→ **Task to carry out**: Format the lines below as a numbered list, one entry per line, and drop any blank lines.

→ **Material shown**:

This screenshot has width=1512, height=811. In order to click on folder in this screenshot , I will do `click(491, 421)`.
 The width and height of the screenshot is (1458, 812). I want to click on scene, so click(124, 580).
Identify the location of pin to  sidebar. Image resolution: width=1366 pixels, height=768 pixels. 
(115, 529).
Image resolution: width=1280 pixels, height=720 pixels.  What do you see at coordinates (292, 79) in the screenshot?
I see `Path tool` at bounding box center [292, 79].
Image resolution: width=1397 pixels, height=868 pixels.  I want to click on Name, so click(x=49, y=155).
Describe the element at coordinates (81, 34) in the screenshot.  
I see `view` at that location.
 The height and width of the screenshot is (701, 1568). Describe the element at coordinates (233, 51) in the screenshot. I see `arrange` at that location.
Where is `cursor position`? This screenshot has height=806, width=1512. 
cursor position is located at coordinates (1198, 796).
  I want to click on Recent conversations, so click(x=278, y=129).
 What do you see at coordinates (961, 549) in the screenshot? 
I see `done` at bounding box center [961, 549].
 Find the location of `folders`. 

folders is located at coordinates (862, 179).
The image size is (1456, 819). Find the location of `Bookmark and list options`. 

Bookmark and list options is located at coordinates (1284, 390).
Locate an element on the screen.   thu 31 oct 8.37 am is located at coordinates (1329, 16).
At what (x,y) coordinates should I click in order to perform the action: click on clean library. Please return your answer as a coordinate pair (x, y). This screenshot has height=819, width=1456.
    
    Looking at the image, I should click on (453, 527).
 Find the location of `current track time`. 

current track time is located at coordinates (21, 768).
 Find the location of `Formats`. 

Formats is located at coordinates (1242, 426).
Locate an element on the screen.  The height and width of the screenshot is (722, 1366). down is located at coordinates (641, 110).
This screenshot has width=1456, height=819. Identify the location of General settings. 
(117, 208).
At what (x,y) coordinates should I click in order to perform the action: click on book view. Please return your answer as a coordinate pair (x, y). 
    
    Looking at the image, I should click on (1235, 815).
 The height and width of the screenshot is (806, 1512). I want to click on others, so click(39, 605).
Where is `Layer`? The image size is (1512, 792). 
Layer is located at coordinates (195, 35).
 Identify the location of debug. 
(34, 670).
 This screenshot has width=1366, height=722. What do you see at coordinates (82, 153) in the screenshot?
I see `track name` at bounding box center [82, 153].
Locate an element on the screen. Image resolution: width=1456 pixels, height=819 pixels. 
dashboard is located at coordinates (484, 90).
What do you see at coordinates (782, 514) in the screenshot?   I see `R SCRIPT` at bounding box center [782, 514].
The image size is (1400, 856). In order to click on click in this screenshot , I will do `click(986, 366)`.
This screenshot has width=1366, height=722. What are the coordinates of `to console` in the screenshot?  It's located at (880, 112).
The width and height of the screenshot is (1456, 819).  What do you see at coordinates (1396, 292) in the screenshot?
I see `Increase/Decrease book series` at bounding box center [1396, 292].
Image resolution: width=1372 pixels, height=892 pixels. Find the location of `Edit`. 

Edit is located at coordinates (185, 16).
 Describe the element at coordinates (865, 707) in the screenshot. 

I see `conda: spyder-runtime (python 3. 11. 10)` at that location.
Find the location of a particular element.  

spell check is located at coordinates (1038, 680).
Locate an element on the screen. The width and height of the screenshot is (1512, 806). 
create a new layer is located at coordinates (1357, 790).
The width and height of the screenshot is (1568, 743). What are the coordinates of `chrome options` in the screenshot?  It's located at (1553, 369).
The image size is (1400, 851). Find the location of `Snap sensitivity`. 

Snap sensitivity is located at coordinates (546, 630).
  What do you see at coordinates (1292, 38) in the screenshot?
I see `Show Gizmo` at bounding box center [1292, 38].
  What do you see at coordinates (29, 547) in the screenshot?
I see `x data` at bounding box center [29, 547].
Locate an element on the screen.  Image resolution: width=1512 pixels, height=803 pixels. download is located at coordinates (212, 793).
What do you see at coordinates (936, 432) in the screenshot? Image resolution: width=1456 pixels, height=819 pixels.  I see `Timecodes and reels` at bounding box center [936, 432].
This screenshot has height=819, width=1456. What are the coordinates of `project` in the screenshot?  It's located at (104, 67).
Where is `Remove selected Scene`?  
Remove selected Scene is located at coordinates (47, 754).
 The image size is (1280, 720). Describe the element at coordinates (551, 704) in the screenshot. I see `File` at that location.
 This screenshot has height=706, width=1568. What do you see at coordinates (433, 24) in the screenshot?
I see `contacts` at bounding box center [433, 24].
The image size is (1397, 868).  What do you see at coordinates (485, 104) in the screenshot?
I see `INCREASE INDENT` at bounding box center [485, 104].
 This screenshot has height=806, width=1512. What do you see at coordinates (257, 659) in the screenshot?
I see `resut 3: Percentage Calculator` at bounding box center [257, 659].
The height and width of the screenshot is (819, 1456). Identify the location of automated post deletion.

→ **Result**:
1. This screenshot has width=1512, height=811. In order to click on folder in this screenshot , I will do `click(491, 421)`.
2.  The width and height of the screenshot is (1458, 812). I want to click on scene, so click(124, 580).
3. Identify the location of pin to  sidebar. Image resolution: width=1366 pixels, height=768 pixels. 
4. (115, 529).
5. Image resolution: width=1280 pixels, height=720 pixels.  What do you see at coordinates (292, 79) in the screenshot?
6. I see `Path tool` at bounding box center [292, 79].
7. Image resolution: width=1397 pixels, height=868 pixels.  I want to click on Name, so click(x=49, y=155).
8. Describe the element at coordinates (81, 34) in the screenshot.  
9. I see `view` at that location.
10.  The height and width of the screenshot is (701, 1568). Describe the element at coordinates (233, 51) in the screenshot. I see `arrange` at that location.
11. Where is `cursor position`? This screenshot has height=806, width=1512. 
12. cursor position is located at coordinates (1198, 796).
13.   I want to click on Recent conversations, so click(x=278, y=129).
14.  What do you see at coordinates (961, 549) in the screenshot? 
15. I see `done` at bounding box center [961, 549].
16.  Find the location of `folders`. 
17. folders is located at coordinates (862, 179).
18. The image size is (1456, 819). Find the location of `Bookmark and list options`. 
19. Bookmark and list options is located at coordinates (1284, 390).
20. Locate an element on the screen.   thu 31 oct 8.37 am is located at coordinates (1329, 16).
21. At what (x,y) coordinates should I click in order to perform the action: click on clean library. Please return your answer as a coordinate pair (x, y). This screenshot has height=819, width=1456.
22.     Looking at the image, I should click on (453, 527).
23.  Find the location of `current track time`. 
24. current track time is located at coordinates (21, 768).
25.  Find the location of `Formats`. 
26. Formats is located at coordinates (1242, 426).
27. Locate an element on the screen.  The height and width of the screenshot is (722, 1366). down is located at coordinates (641, 110).
28. This screenshot has width=1456, height=819. Identify the location of General settings. 
29. (117, 208).
30. At what (x,y) coordinates should I click in order to perform the action: click on book view. Please return your answer as a coordinate pair (x, y). 
31.     Looking at the image, I should click on (1235, 815).
32.  The height and width of the screenshot is (806, 1512). I want to click on others, so click(39, 605).
33. Where is `Layer`? The image size is (1512, 792). 
34. Layer is located at coordinates (195, 35).
35.  Identify the location of debug. 
36. (34, 670).
37.  This screenshot has width=1366, height=722. What do you see at coordinates (82, 153) in the screenshot?
38. I see `track name` at bounding box center [82, 153].
39. Locate an element on the screen. Image resolution: width=1456 pixels, height=819 pixels. 
40. dashboard is located at coordinates (484, 90).
41. What do you see at coordinates (782, 514) in the screenshot?   I see `R SCRIPT` at bounding box center [782, 514].
42. The image size is (1400, 856). In order to click on click in this screenshot , I will do `click(986, 366)`.
43. This screenshot has width=1366, height=722. What are the coordinates of `to console` in the screenshot?  It's located at (880, 112).
44. The width and height of the screenshot is (1456, 819).  What do you see at coordinates (1396, 292) in the screenshot?
45. I see `Increase/Decrease book series` at bounding box center [1396, 292].
46. Image resolution: width=1372 pixels, height=892 pixels. Find the location of `Edit`. 
47. Edit is located at coordinates (185, 16).
48.  Describe the element at coordinates (865, 707) in the screenshot. 
49. I see `conda: spyder-runtime (python 3. 11. 10)` at that location.
50. Find the location of a particular element.  
51. spell check is located at coordinates (1038, 680).
52. Locate an element on the screen. The width and height of the screenshot is (1512, 806). 
53. create a new layer is located at coordinates (1357, 790).
54. The width and height of the screenshot is (1568, 743). What are the coordinates of `chrome options` in the screenshot?  It's located at (1553, 369).
55. The image size is (1400, 851). Find the location of `Snap sensitivity`. 
56. Snap sensitivity is located at coordinates (546, 630).
57.   What do you see at coordinates (1292, 38) in the screenshot?
58. I see `Show Gizmo` at bounding box center [1292, 38].
59.   What do you see at coordinates (29, 547) in the screenshot?
60. I see `x data` at bounding box center [29, 547].
61. Locate an element on the screen.  Image resolution: width=1512 pixels, height=803 pixels. download is located at coordinates (212, 793).
62. What do you see at coordinates (936, 432) in the screenshot? Image resolution: width=1456 pixels, height=819 pixels.  I see `Timecodes and reels` at bounding box center [936, 432].
63. This screenshot has height=819, width=1456. What are the coordinates of `project` in the screenshot?  It's located at (104, 67).
64. Where is `Remove selected Scene`?  
65. Remove selected Scene is located at coordinates (47, 754).
66.  The image size is (1280, 720). Describe the element at coordinates (551, 704) in the screenshot. I see `File` at that location.
67.  This screenshot has height=706, width=1568. What do you see at coordinates (433, 24) in the screenshot?
68. I see `contacts` at bounding box center [433, 24].
69. The image size is (1397, 868).  What do you see at coordinates (485, 104) in the screenshot?
70. I see `INCREASE INDENT` at bounding box center [485, 104].
71.  This screenshot has height=806, width=1512. What do you see at coordinates (257, 659) in the screenshot?
72. I see `resut 3: Percentage Calculator` at bounding box center [257, 659].
73. The height and width of the screenshot is (819, 1456). Identify the location of automated post deletion.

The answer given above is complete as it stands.